### REQUIREMENT
Turn the entries from the very start through the line containing "tap(447, 41)", both ends included, into a numbered list, leaving out any blank lines.

[Source records]
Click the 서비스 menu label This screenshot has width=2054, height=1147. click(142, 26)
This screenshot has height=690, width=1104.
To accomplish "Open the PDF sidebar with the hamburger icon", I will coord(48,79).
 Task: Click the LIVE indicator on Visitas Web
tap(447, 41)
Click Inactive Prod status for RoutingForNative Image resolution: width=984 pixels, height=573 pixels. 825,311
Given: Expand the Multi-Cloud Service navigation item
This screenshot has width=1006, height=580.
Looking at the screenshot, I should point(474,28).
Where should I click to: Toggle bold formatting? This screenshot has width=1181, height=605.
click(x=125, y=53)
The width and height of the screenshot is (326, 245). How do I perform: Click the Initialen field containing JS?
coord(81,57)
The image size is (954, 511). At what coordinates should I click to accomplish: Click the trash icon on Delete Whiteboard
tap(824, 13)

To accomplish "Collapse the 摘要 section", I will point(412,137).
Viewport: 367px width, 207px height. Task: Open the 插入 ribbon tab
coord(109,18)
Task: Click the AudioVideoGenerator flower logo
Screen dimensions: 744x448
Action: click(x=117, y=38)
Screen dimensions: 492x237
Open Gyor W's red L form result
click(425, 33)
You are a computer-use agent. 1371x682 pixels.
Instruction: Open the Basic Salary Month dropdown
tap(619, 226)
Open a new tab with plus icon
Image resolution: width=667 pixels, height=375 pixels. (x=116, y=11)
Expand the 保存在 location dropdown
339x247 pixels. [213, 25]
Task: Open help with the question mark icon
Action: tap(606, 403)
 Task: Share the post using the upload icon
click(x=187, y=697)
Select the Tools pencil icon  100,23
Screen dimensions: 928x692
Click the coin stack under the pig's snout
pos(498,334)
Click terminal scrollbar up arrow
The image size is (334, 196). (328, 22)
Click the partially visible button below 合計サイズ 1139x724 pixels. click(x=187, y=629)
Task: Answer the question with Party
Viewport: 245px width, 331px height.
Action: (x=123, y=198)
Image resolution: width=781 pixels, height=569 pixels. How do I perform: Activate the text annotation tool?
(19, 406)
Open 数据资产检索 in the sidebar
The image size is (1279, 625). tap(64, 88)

### CORRECT RESULT
1. Click the 서비스 menu label This screenshot has width=2054, height=1147. click(142, 26)
2. This screenshot has height=690, width=1104.
3. To accomplish "Open the PDF sidebar with the hamburger icon", I will coord(48,79).
4.  Task: Click the LIVE indicator on Visitas Web
5. tap(447, 41)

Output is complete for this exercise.